> **Work required**:
Omit all pictures and transcribe only the lines in the entries below that run from the line with "The width and" through the line with "heart on Love".

> **Recorded information**:
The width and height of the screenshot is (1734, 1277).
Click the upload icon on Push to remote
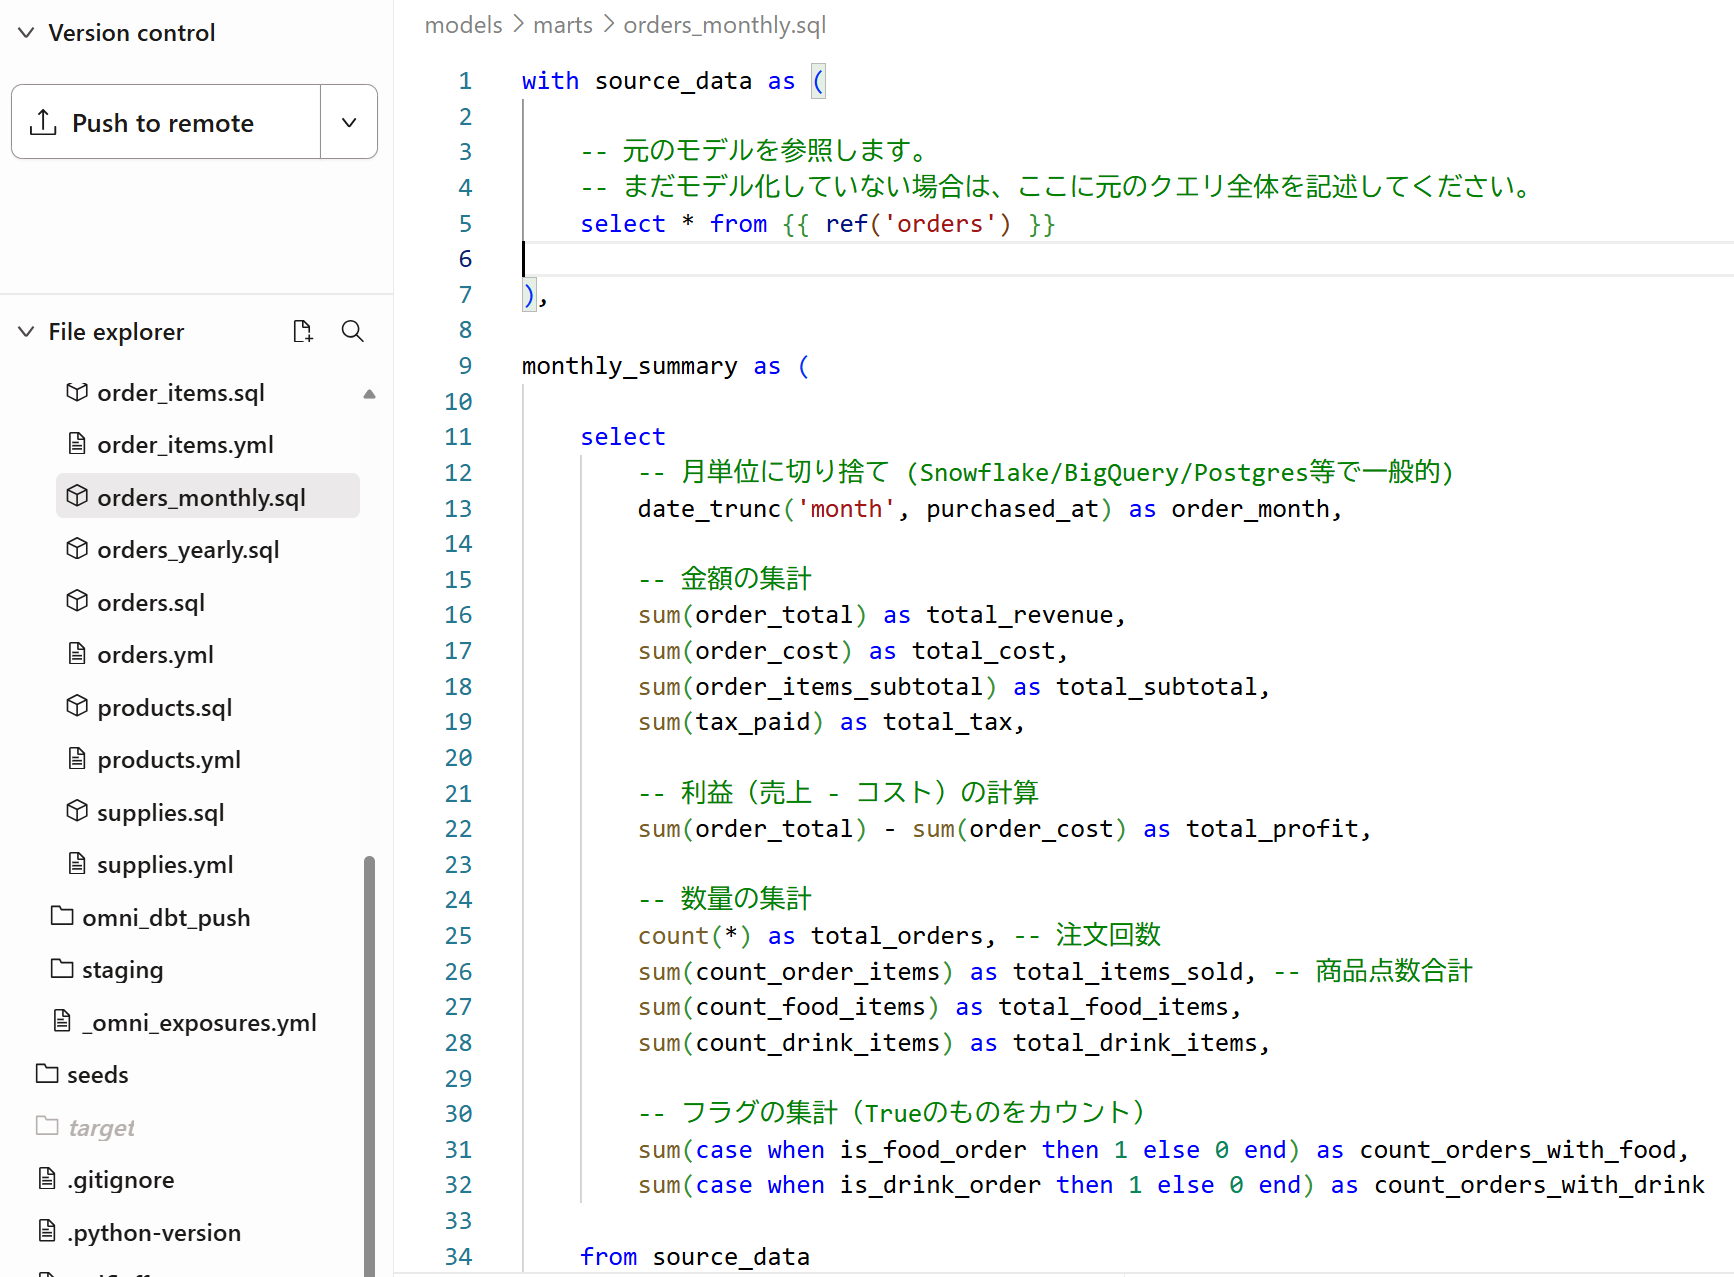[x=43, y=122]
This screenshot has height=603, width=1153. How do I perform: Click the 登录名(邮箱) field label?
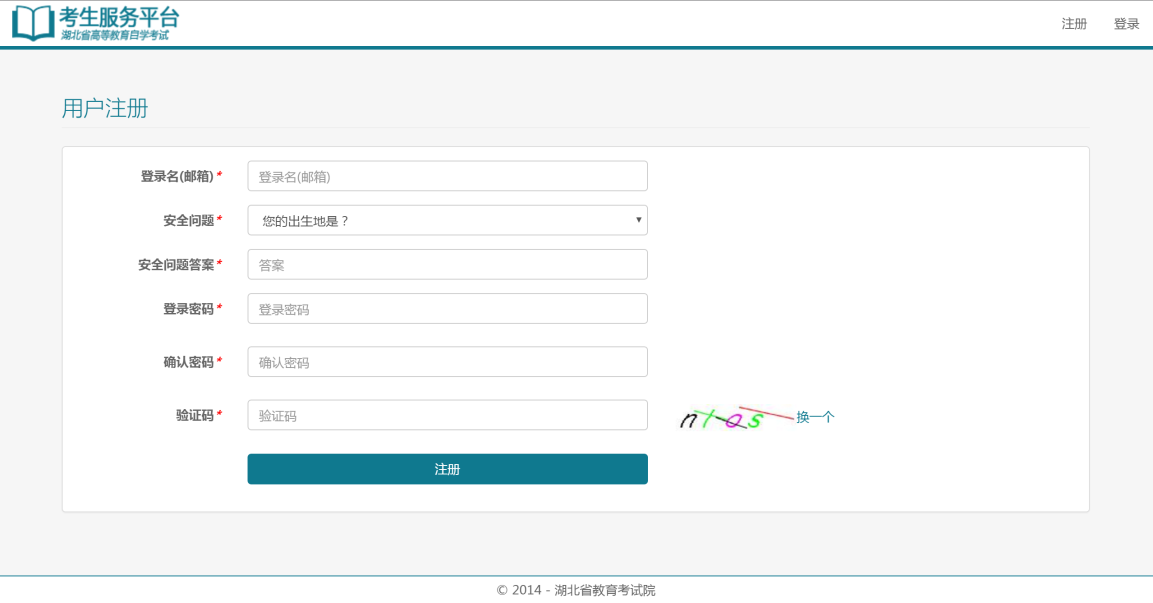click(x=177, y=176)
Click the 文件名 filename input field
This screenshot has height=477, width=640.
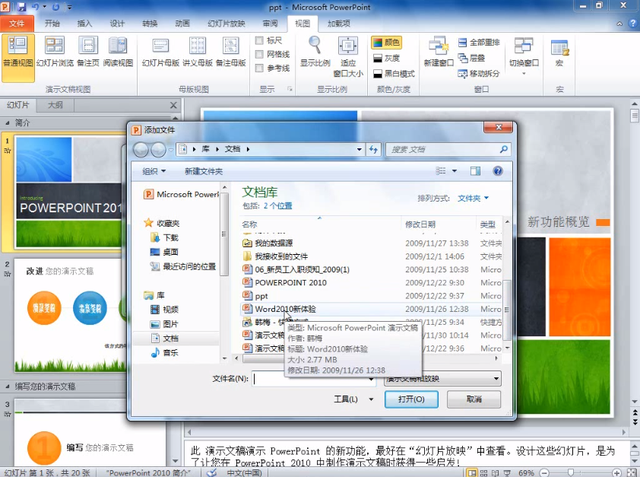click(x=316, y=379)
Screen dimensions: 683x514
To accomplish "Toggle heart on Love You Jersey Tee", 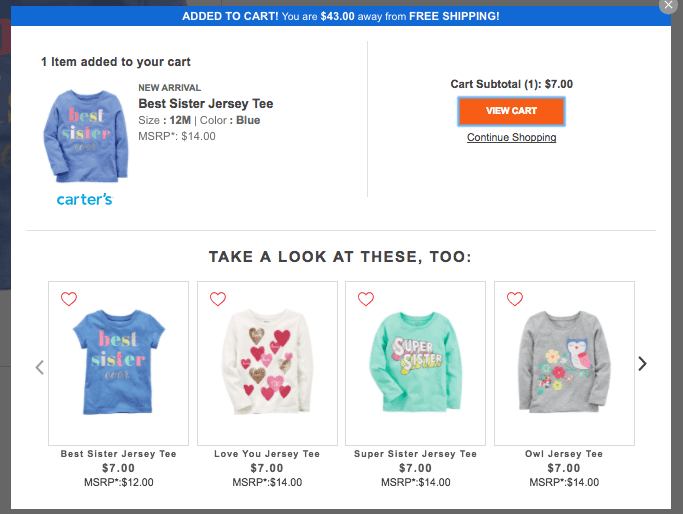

--

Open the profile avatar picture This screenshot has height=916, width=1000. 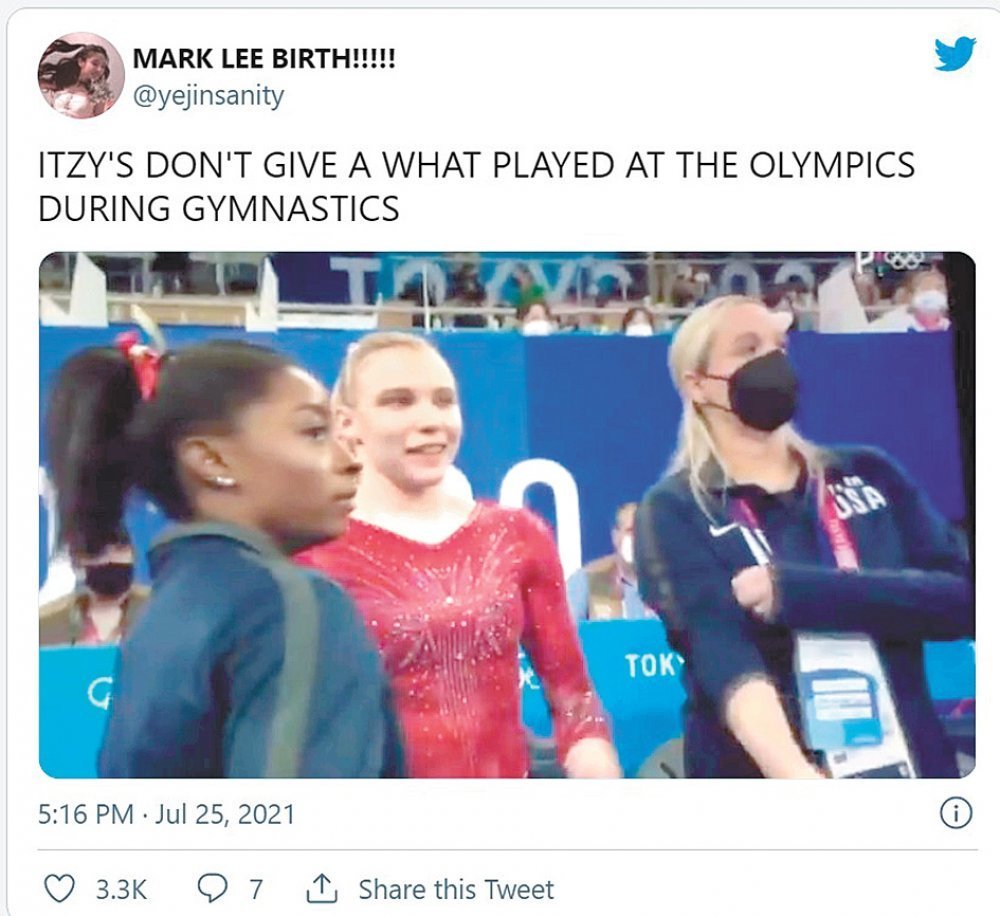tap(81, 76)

--

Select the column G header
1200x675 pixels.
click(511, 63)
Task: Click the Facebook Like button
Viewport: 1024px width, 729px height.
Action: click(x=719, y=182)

> **Solution**:
The width and height of the screenshot is (1734, 1277).
Click the upload icon on Push to remote
[x=43, y=122]
This screenshot has height=603, width=1153. How do I perform: Click the 登录名(邮箱) field label?
click(x=177, y=176)
Click the 文件名 filename input field
This screenshot has height=477, width=640.
click(x=316, y=379)
Screen dimensions: 683x514
To accomplish "Toggle heart on Love You Jersey Tee", 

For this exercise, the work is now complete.